How a typhoon so many miles away can create impacts in weather across North America….


It may seem hard to believe, but Typhoon Bolaven, now caught up in the westerlies and tracking well east of Japan, could be a major influence on weather in the medium range and longer term. Bolaven will merge with a formative cold vortex below the Aleutian Islands. That system, in turn, will spread warm advection aloft across the western half of the continent. As the combinant disturbance becomes anchored over the western Gulf of Alaska, the stable warmth and ridging will spread above the Arctic Circle form AK through northern Canada and Greenland.

All of that ridging will act to keep the mean storm track suppressed into the lower 48 states. While the current cyclone spreads its thunderstorms and rain shield into the East Coast this weekend, the next such feature will have higher impacts in regard to heavy precipitation in Appalachia and the Mid-Atlantic during the medium range. October 21 – 23 could see strong winds in the Ohio Valley, Great Lakes, and Northeast as this system deepens and slows down under a -NAO styled blocking signature.

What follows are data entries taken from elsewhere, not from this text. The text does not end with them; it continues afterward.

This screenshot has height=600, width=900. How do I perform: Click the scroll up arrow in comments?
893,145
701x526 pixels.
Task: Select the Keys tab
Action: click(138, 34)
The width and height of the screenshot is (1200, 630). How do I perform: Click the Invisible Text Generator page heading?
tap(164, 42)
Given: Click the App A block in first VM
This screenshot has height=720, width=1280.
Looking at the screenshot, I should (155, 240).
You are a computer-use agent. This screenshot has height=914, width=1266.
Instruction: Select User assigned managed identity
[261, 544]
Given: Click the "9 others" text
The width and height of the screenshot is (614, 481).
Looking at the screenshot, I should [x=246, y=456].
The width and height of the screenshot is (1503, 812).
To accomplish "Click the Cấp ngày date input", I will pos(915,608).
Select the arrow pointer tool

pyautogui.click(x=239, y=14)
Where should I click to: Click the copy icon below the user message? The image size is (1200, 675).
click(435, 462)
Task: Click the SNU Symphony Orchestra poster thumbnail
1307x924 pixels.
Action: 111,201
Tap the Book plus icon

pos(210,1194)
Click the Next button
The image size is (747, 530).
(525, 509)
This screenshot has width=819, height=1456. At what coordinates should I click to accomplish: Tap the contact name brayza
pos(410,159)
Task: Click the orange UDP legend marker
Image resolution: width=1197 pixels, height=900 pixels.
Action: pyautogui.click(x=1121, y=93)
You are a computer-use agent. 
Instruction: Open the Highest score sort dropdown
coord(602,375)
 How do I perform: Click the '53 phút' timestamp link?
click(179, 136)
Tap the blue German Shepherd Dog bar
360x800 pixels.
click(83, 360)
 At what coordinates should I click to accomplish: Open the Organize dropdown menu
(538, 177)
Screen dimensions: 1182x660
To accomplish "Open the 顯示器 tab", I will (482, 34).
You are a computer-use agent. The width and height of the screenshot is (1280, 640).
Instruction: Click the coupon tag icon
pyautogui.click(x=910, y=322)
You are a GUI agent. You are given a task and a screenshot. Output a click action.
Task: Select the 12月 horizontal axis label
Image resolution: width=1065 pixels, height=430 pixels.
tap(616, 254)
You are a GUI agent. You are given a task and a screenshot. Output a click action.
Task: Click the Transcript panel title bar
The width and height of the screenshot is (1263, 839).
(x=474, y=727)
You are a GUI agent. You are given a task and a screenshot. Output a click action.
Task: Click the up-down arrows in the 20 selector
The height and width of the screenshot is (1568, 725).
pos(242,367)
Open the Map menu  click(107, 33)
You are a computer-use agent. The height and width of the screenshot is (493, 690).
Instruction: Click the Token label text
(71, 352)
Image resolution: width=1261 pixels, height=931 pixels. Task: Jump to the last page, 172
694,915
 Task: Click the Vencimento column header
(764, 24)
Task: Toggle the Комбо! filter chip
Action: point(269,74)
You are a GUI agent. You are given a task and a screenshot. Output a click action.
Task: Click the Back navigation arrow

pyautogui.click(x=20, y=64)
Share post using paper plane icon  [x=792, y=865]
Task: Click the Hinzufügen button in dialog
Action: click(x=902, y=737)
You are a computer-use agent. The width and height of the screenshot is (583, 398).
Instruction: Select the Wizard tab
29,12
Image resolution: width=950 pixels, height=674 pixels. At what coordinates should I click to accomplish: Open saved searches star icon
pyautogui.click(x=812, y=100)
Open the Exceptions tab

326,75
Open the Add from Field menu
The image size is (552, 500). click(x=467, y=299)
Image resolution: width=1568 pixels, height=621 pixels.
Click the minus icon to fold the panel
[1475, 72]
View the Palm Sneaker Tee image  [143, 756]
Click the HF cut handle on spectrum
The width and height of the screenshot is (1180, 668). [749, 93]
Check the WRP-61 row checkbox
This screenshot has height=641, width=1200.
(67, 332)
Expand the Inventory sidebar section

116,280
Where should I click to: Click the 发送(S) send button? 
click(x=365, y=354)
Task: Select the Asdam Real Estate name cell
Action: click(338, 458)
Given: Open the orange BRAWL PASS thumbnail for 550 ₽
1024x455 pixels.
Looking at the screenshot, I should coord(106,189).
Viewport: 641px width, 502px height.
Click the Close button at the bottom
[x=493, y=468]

I suspect that this will form the basic template for national weather after Thanksgiving. Much of November is bound to be mild as the atmosphere relaxes and “takes a break”. But other tropical cyclones in the western Pacific Basin seem likely with an increasingly Modoki-oriented El Nino (warmest equatorial waters sectors 4 and 3.4). It is too early to tell the particulars. But my suspicion is that with the ridges at high latitudes and not in a lateral display across southern Canada, cold air will start to expand its presence in the lower 48 states.